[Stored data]
——————
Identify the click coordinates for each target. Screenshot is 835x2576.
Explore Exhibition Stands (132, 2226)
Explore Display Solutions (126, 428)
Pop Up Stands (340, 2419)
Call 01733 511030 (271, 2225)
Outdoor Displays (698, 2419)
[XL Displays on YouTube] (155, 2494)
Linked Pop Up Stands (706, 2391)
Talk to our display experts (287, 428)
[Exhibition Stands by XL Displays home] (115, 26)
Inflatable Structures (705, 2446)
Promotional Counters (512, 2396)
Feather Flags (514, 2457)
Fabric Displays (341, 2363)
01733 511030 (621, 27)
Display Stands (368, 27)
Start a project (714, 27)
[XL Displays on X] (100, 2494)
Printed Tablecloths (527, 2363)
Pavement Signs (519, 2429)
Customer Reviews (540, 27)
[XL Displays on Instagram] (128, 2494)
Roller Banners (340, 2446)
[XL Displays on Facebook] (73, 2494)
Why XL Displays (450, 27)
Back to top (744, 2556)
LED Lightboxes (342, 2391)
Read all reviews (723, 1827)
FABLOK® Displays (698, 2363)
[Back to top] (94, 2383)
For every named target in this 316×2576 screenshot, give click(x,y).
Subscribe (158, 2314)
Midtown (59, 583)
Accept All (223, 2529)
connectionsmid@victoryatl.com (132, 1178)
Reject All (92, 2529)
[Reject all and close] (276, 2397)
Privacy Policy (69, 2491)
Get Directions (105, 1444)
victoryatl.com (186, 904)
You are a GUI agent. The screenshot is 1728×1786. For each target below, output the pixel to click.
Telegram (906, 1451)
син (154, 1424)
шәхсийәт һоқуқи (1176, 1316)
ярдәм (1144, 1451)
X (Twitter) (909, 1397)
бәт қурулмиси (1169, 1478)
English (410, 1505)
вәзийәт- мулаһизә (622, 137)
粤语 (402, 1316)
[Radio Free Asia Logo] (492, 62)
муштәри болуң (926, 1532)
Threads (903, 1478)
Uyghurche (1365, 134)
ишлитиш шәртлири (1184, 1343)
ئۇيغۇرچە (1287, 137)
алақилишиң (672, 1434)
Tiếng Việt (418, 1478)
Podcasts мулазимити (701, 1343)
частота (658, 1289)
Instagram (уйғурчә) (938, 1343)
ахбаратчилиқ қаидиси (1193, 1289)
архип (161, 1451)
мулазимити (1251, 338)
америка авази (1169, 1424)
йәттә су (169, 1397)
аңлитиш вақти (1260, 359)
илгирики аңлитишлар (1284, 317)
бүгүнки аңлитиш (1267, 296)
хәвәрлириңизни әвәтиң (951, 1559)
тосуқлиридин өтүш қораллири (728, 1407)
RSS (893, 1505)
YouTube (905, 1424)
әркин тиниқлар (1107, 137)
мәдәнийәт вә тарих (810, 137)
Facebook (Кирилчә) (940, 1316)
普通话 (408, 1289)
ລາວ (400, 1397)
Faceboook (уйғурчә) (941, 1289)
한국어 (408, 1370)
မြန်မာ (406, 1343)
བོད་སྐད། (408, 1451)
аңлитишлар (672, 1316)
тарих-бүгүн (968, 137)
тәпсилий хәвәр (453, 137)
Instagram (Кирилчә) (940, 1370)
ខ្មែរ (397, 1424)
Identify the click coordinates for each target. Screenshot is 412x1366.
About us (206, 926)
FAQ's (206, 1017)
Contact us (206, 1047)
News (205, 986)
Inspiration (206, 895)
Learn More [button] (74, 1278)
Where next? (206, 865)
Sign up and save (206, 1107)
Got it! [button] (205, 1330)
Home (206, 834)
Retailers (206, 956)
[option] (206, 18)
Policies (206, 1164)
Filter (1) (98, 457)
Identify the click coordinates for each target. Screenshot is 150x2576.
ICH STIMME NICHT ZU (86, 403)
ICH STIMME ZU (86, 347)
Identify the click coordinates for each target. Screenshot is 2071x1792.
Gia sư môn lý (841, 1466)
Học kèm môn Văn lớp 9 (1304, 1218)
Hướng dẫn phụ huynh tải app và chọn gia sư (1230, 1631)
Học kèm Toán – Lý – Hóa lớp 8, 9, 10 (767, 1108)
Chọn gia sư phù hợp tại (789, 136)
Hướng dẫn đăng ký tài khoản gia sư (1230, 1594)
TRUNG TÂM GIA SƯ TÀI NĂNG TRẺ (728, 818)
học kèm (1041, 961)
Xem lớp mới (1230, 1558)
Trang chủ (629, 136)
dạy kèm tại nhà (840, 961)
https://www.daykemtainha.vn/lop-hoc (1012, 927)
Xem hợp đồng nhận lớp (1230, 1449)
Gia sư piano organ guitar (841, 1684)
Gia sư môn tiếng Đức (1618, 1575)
——————
:: Exercise instructions ::
Write out each entry above exactly as it is written.

:: Worked solution ::
Identify the click coordinates for each target. Screenshot is 835x2576.
Explore Exhibition Stands (132, 2226)
Explore Display Solutions (126, 428)
Pop Up Stands (340, 2419)
Call 01733 511030 (271, 2225)
Outdoor Displays (698, 2419)
[XL Displays on YouTube] (155, 2494)
Linked Pop Up Stands (706, 2391)
Talk to our display experts (287, 428)
[Exhibition Stands by XL Displays home] (115, 26)
Inflatable Structures (705, 2446)
Promotional Counters (512, 2396)
Feather Flags (514, 2457)
Fabric Displays (341, 2363)
01733 511030 (621, 27)
Display Stands (368, 27)
Start a project (714, 27)
[XL Displays on X] (100, 2494)
Printed Tablecloths (527, 2363)
Pavement Signs (519, 2429)
Customer Reviews (540, 27)
[XL Displays on Instagram] (128, 2494)
Roller Banners (340, 2446)
[XL Displays on Facebook] (73, 2494)
Why XL Displays (450, 27)
Back to top (744, 2556)
LED Lightboxes (342, 2391)
Read all reviews (723, 1827)
FABLOK® Displays (698, 2363)
[Back to top] (94, 2383)
For every named target in this 316×2576 screenshot, give click(x,y).
Subscribe (158, 2314)
Midtown (59, 583)
Accept All (223, 2529)
connectionsmid@victoryatl.com (132, 1178)
Reject All (92, 2529)
[Reject all and close] (276, 2397)
Privacy Policy (69, 2491)
Get Directions (105, 1444)
victoryatl.com (186, 904)
You are a GUI agent. The screenshot is 1728×1786. For each target below, output the pixel to click.
Telegram (906, 1451)
син (154, 1424)
шәхсийәт һоқуқи (1176, 1316)
ярдәм (1144, 1451)
X (Twitter) (909, 1397)
бәт қурулмиси (1169, 1478)
English (410, 1505)
вәзийәт- мулаһизә (622, 137)
粤语 (402, 1316)
[Radio Free Asia Logo] (492, 62)
муштәри болуң (926, 1532)
Threads (903, 1478)
Uyghurche (1365, 134)
ишлитиш шәртлири (1184, 1343)
ئۇيغۇرچە (1287, 137)
алақилишиң (672, 1434)
Tiếng Việt (418, 1478)
Podcasts мулазимити (701, 1343)
частота (658, 1289)
Instagram (уйғурчә) (938, 1343)
ахбаратчилиқ қаидиси (1193, 1289)
архип (161, 1451)
мулазимити (1251, 338)
америка авази (1169, 1424)
йәттә су (169, 1397)
аңлитиш вақти (1260, 359)
илгирики аңлитишлар (1284, 317)
бүгүнки аңлитиш (1267, 296)
хәвәрлириңизни әвәтиң (951, 1559)
тосуқлиридин өтүш қораллири (728, 1407)
RSS (893, 1505)
YouTube (905, 1424)
әркин тиниқлар (1107, 137)
мәдәнийәт вә тарих (810, 137)
Facebook (Кирилчә) (940, 1316)
普通话 (408, 1289)
ລາວ (400, 1397)
Faceboook (уйғурчә) (941, 1289)
한국어 (408, 1370)
မြန်မာ (406, 1343)
བོད་སྐད། (408, 1451)
аңлитишлар (672, 1316)
тарих-бүгүн (968, 137)
тәпсилий хәвәр (453, 137)
Instagram (Кирилчә) (940, 1370)
ខ្មែរ (397, 1424)
Identify the click coordinates for each target. Screenshot is 412x1366.
About us (206, 926)
FAQ's (206, 1017)
Contact us (206, 1047)
News (205, 986)
Inspiration (206, 895)
Learn More [button] (74, 1278)
Where next? (206, 865)
Sign up and save (206, 1107)
Got it! [button] (205, 1330)
Home (206, 834)
Retailers (206, 956)
[option] (206, 18)
Policies (206, 1164)
Filter (1) (98, 457)
Identify the click coordinates for each target. Screenshot is 150x2576.
ICH STIMME NICHT ZU (86, 403)
ICH STIMME ZU (86, 347)
Identify the click coordinates for each target. Screenshot is 2071x1792.
Gia sư môn lý (841, 1466)
Học kèm môn Văn lớp 9 (1304, 1218)
Hướng dẫn phụ huynh tải app và chọn gia sư (1230, 1631)
Học kèm Toán – Lý – Hóa lớp 8, 9, 10 (767, 1108)
Chọn gia sư phù hợp tại (789, 136)
Hướng dẫn đăng ký tài khoản gia sư (1230, 1594)
TRUNG TÂM GIA SƯ TÀI NĂNG TRẺ (728, 818)
học kèm (1041, 961)
Xem lớp mới (1230, 1558)
Trang chủ (629, 136)
dạy kèm tại nhà (840, 961)
https://www.daykemtainha.vn/lop-hoc (1012, 927)
Xem hợp đồng nhận lớp (1230, 1449)
Gia sư piano organ guitar (841, 1684)
Gia sư môn tiếng Đức (1618, 1575)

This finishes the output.